Records from a dataset:
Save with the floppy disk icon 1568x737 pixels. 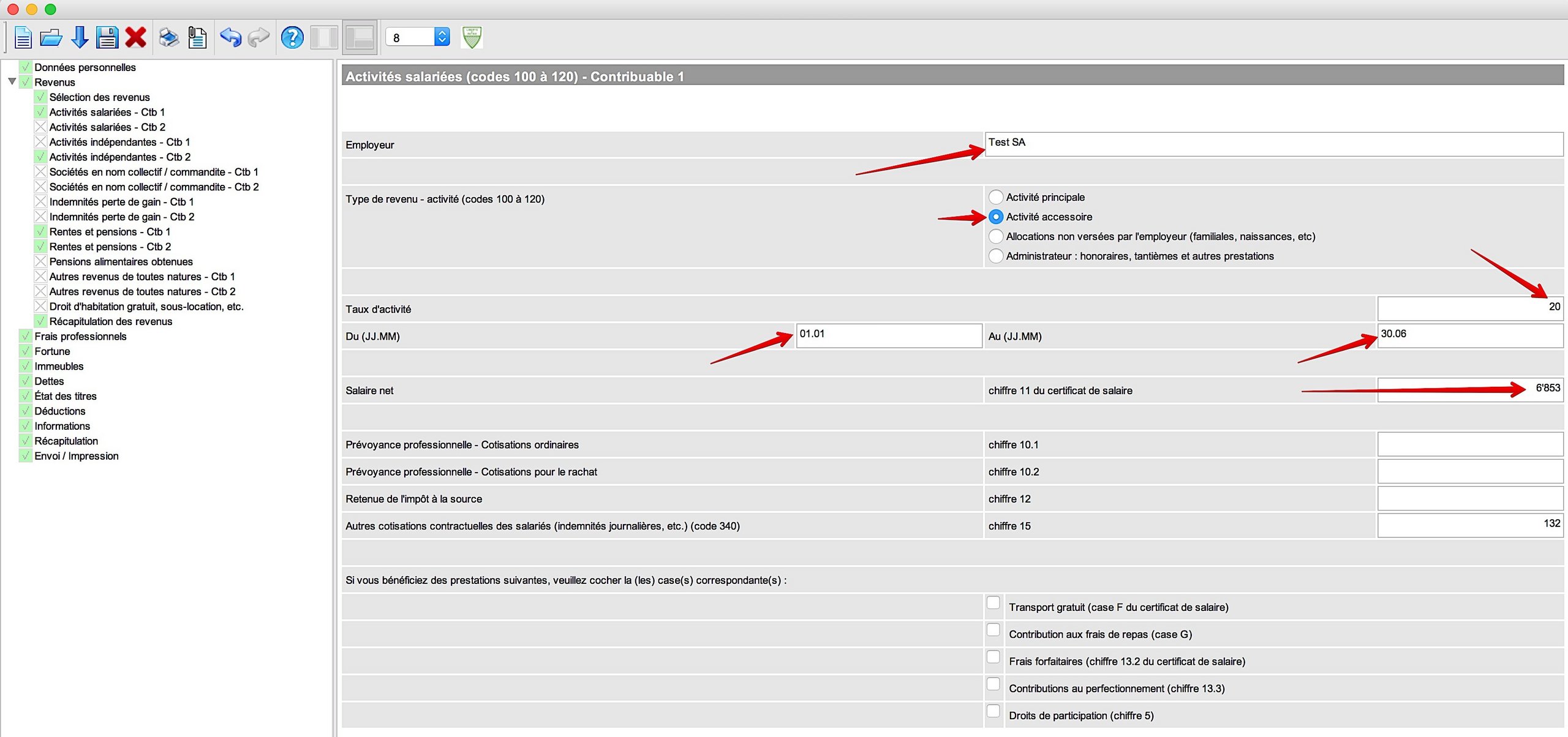pyautogui.click(x=107, y=38)
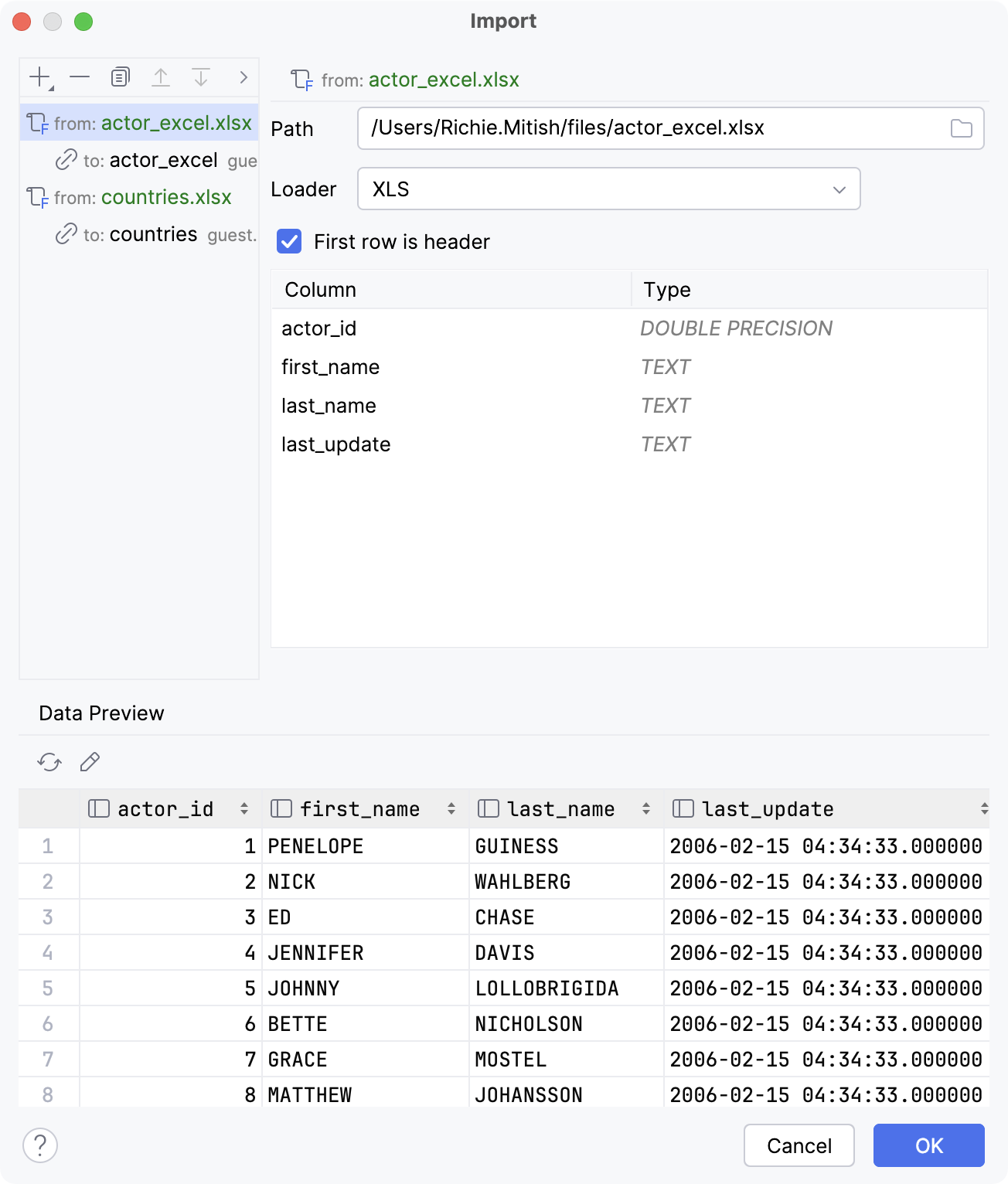Click inside the Path input field

click(618, 128)
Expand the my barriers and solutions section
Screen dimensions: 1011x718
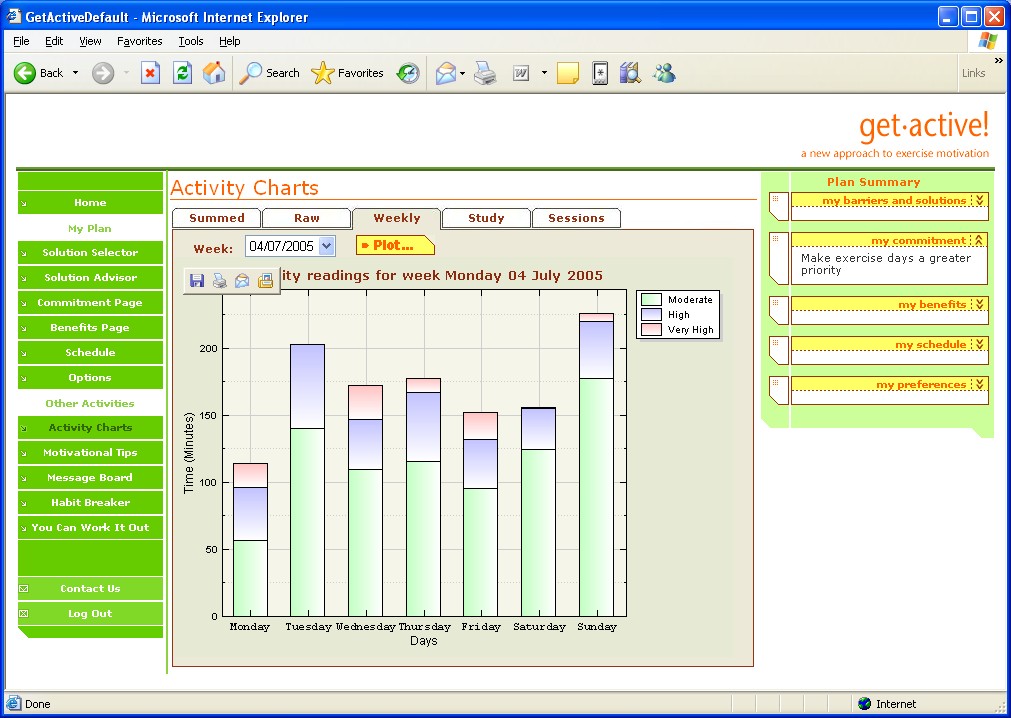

Exercise goal: Reproduce the material verbatim, from the line containing "Expand the my barriers and solutions section" through the end of the material, omitting the pictures.

Full output:
Expand the my barriers and solutions section
Screen dimensions: 1011x718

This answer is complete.